Biz hemen hemen bütün şelaleleri
fotoğraflayacak ve bu muhteşem doğa harikaları karşısında yaşadığımız çoşkun
duyguları sindirecek kadar dolaştıktan sonra dönüşe geçmeye karar verdik.
Botlarla Isla San Martin (San Martin Adası) yapabilirdik ama akşam herkesin dönüş saatine denk gelip
çok sıra beklemek zorunda kalırız ve de
otobüsümüzü kaçırırız diye düşünerek vazgeçtik. Aslında zaten oradan
görebileceğimiz manzaradan çok daha iyisini görmüştük ve bundan fazlası ekmek
kadayıfının kaymağı olurdu; belki fena olmazdı ama şart da değildi ve riske
girmeye değmezdi..
Ara istasyona geldiğimizde bu saatte
bile bir yığın insan kalabalığı olduğunu
gördük; belli ki tren için yine bekleyecektik. Bunun yerine otobüse bineceğimiz alana kadarki “green trail”
denen yeşil yolu yürüyelim dedik.. Vardığımızda ortalıklarda kimse yoktu; hem
trenden önce varmış hem de ilk gelen otobüse hemen binme şansı yakalamıştık..
Mutlu mesut Puerto Iguazu’ya döndük. İguazu Şelaleleri için son söz olarak “"aman
canım işte şelale" yada "çok turistik bir yer" falan diyenlere
(buraya gelmeden önce okuduğum sitelerden bazılarında bu tip yorumlar
okumuştum) sakın itibar edilmesin bu taraflara yolu düşen herkes görsün”
diyoruz.
Çantaları emanetten alıp Buenos Aires
otobüsüne binmek üzere hazırlanmak için yeterli zamanımız vardı. Hemen
terminaldeki cafeye geçtik.
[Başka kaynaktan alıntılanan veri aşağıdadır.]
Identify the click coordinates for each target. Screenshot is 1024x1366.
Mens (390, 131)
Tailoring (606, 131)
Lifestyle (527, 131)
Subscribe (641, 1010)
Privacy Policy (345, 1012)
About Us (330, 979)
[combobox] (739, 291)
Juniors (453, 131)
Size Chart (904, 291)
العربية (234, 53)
Birer kahve+kruvasan alarak pillerimizi şarj
edip facebooktaki sayfamıza bugüne ait notlarımızı yazdık ve birkaç fotoğraf
yükledik. Saat 17.00’deki otobüs 16.45 gibi terminalde hazırdı; Rio Uruguay firmasının
çift katlı otobüsüne sırt çantalarımızı
yükledikten sonra üst kattaki 6-7 numaralı koltuklarımıza yerleştik.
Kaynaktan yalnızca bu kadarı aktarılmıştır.